Board CEO Les McCaslin told the board that two major grants have been received.
The board has been awarded a federal grant totaling $285,000 that can be spent for any purpose relating to a substance use disorder.
And, the board has received a state grant totaling $300,000 that must be allocated to local courts to support substance use disorder services or programming. He said the Fulton County drug court would receive $150,000 of the money and the Henry County family court and Williams County juvenile court would each receive $75,000.
Janis Sunderhaus, the CEO of Health Partners of Western Ohio, updated the ADAMhs Board on services provided by the Bryan and Defiance community health centers that their agency operates.
She explained that they opened the first integrated primary care and mental health centers in 2014 in partnership with the Four County ADAMhs Board. During their first full year of operation in 2015, the centers served 1,200 persons and provided 5,400 visits. In 2016 when they opened the Bryan Community Health Center, their numbers increased to 3,444 patients and 15,000 visits. Last year, they served nearly 4,000 patients and provided more than 15,000 visits.
“We’re really happy with how things are going,” Sunderhaus said.
The increase in opioid use presented a new challenge for the centers, she said. The health centers had one physician certified to provide medication assisted treatment for patients with substance use disorders. She explained that they decided to treat patients with opioid issues as they would any other chronic problem.
Subsequently, 85 percent of their primary care providers (both physicians and nurse practitioners) are now approved to provide medication assisted treatment for any patient with a substance use disorder.
Health Partners’ patients can now access primary health care, behavioral healthcare, dental, pharmacy and a variety of pain management services, including chiropractic care and massage therapy.
Board CEO Les McCaslin added that while the partnership was started to assure that behavioral health clients would have access to primary health care, the community has benefitted as well. “Many of the patients being served by Health Partners in Bryan and Defiance are not from the behavioral healthcare system. They are serving the entire community – children and adults who needed a primary care doctor or a dentist who accepted their insurance.”
Health Partners of Western Ohio is a federal qualified health center, which means they accept nearly all insurance plans, including Medicare and Medicaid, as well as offer services on a sliding fee schedule.
Later in the meeting, the ADAMhs Board approved a $135,000 expenditure that will allow Health Partners of Western Ohio to expand its reach to children throughout the four county area. A mobile van will be purchased that is fully equipped to provide dental, vision and behavioral health screens at schools and in the communities where children live.

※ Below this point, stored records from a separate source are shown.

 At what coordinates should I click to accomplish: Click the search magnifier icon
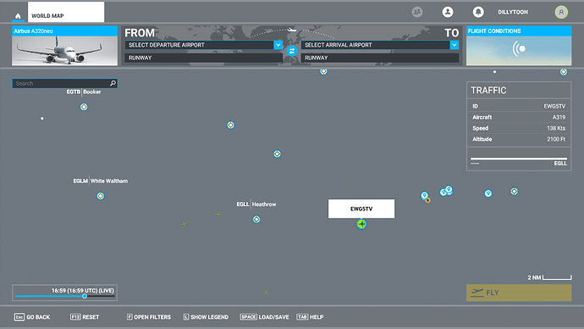click(x=113, y=83)
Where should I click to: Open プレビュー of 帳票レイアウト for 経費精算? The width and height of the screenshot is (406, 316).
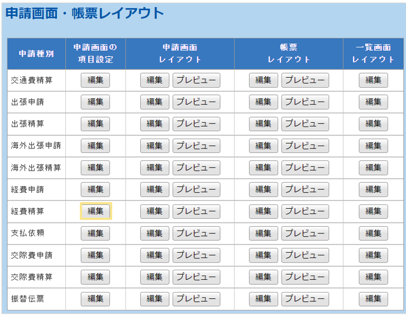[x=305, y=212]
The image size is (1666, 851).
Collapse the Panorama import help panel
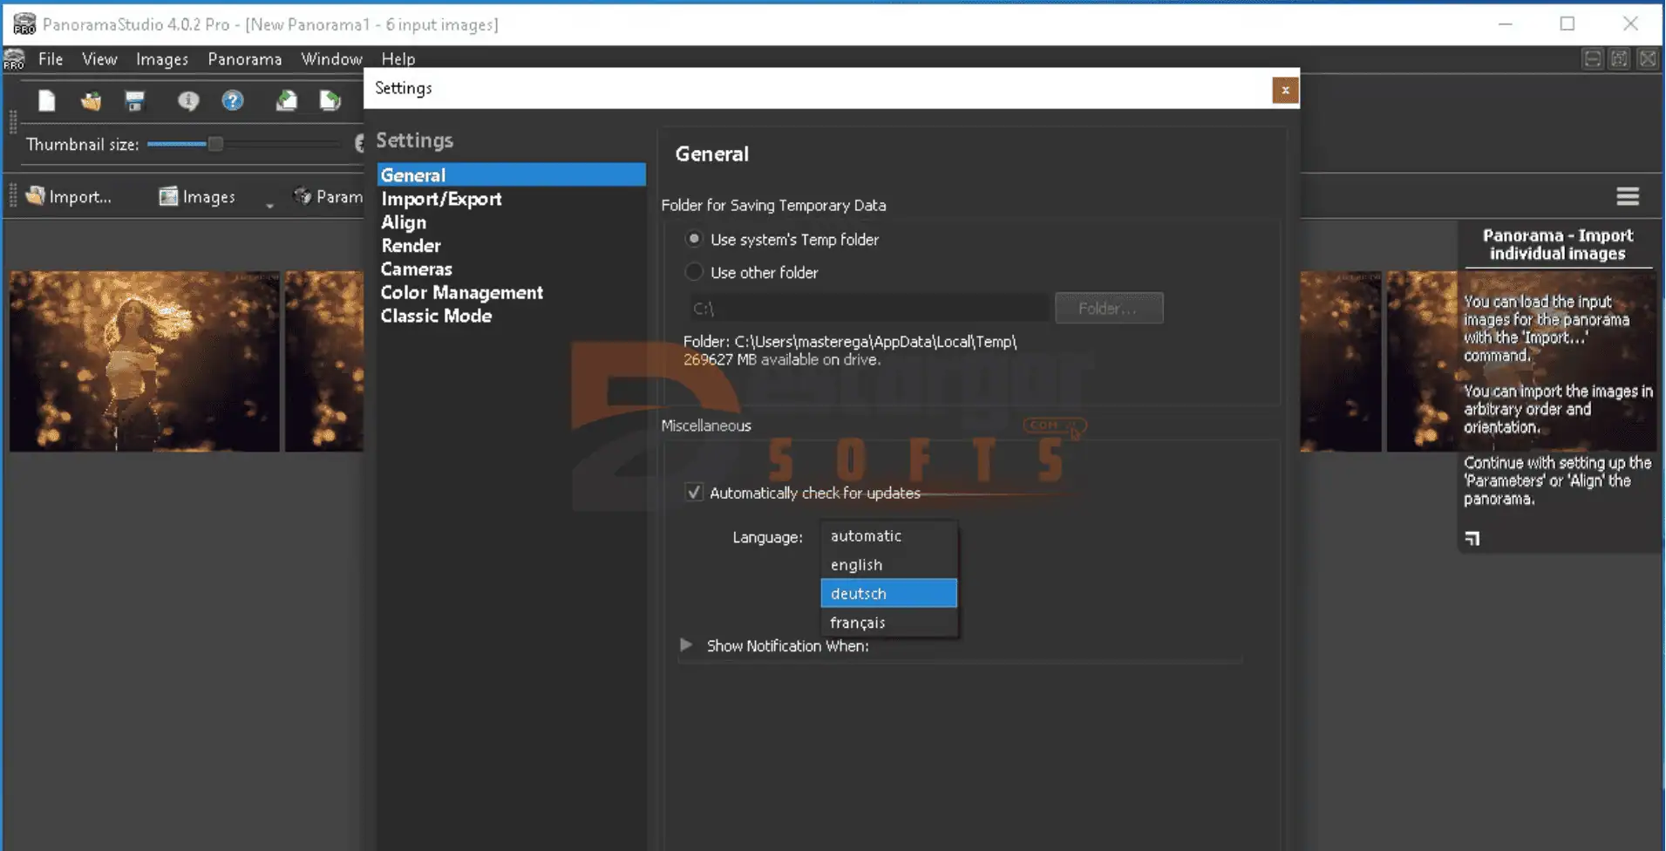[1472, 539]
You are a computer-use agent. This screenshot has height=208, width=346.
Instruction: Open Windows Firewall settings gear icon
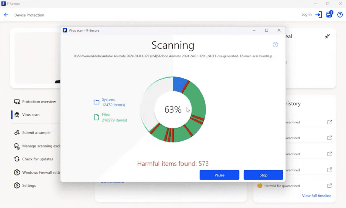[17, 172]
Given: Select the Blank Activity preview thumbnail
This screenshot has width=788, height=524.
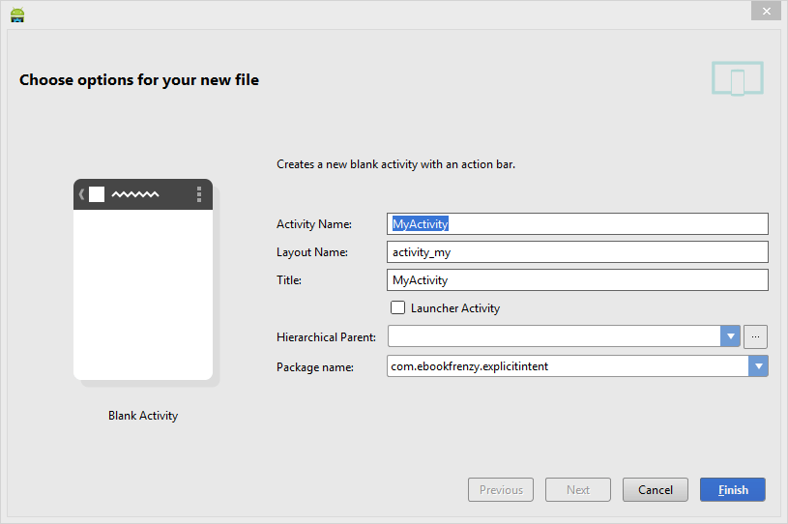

McCaslin explained that mobile healthcare will go to where the children are to provide screening and identify health needs instead of requiring parents to bring children to one of the health centers.
McCaslin also updated the board on the transition of behavioral health services from Family Services of Northwest Ohio, which closed on May 1, to other agencies. He explained that the transition is going “remarkably smoothly” with A Renewed Mind Behavioral Health picking up all of the crisis care services and Maumee Valley Guidance Center picking up most of the prevention services that Family Services’ local agencies had been providing.
“We have not received a single phone call or complaint from anyone who had been a client of Family Services,” he said. All of their former clients have been transferred to other local providers of the client’s choosing.
McCaslin noted that the area United Way agencies have agreed to help the ADAMhs Board fund the information and referral service that had been provided locally for many years. While the 2-1-1 number could not be continued, information and referral as well as the crisis hotline can be reached by calling 800-468-4357 (HELP) anytime of the day or night.
The board elected a chairman and vice-chairman for the new fiscal year starting July 1. Dan Koch of Napoleon was elected chairperson and Cindy Rose of Archbold was selected vice-chairman.
McCaslin formally announced his plan to retire at the end of the year. He joined the ADAMhs Board staff as associate director in February 1995 and became the executive director in May 2004. Board member Cindy Rose explained that the personnel committee would meet next month to discuss how to proceed with the process of selecting a new CEO.